Differential molecular-based monitoring of the filamentous growth of Sphaerotilus natans
Suivi de la croissance sous forme filamenteuse et planctonique de Sphaerotilus natans par une méthode de biologie moléculaire
Résumé
Introduction: Activated sludge is the most widespread biological wastewater treatment technology used over the world. However, the main problem of this process is due to the invasive proliferation of filamentous bacteria. Sphaerotilus natans is a model bacterium involved in certain cases of bulking. This bacterium is able to grow as planktonic cells or as sheathed filaments. Conventional microbiological methods are problematic under filamentous growth and PCR techniques can only quantify the total cell amount.
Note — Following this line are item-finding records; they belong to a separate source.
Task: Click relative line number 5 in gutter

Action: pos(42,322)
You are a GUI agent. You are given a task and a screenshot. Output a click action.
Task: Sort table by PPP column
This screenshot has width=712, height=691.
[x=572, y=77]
Objectives: The aim of this work is to develop a method to quantify bulking-involved bacteria under their two growing morphologies: filamentous and planktonic, with the purpose of evaluating the factors inducting filamentation, such as nutrient availability. Materials & methods: A set of qPCR primers specifics to S. natans has been designed, to be used in pure cultures as well as in complex matrices (i.e. activated sludge). These primers are targeted against the gene sthA. qPCR has been used to quantify cells from global culture samples as well as 3 µm-pore size polycarbonate filters and filtrates, in which filaments and planktonic cells are respectively the sole cell form. The different fractions were observed in scanning electron microscopy through the filtration process to validate its efficiency. Results: The set of designed qPCR primers reveals high specificity to S. natans. It amplifies the strains ATCC 15291, 13338 and 13929 but not Leptothrix strains, which are phylogenetically close, or strain 29330, which has recently been reassigned as S. hippei. The 3 µm filtration allows effective separation of both growth forms, and filament free suspensions of planktonic cells are obtained. This method has been validated by monitoring the effect of nutrient-limited media on S. natans cultures. Its filamentous induction effect is clearly reflected by the growth kinetics obtained. Conclusion: This powerful method allows quantifying the effect of factors inducing bacterial filamentation and therefore it may shed light on bulking and other environmental processes where filamentous growth is crucial.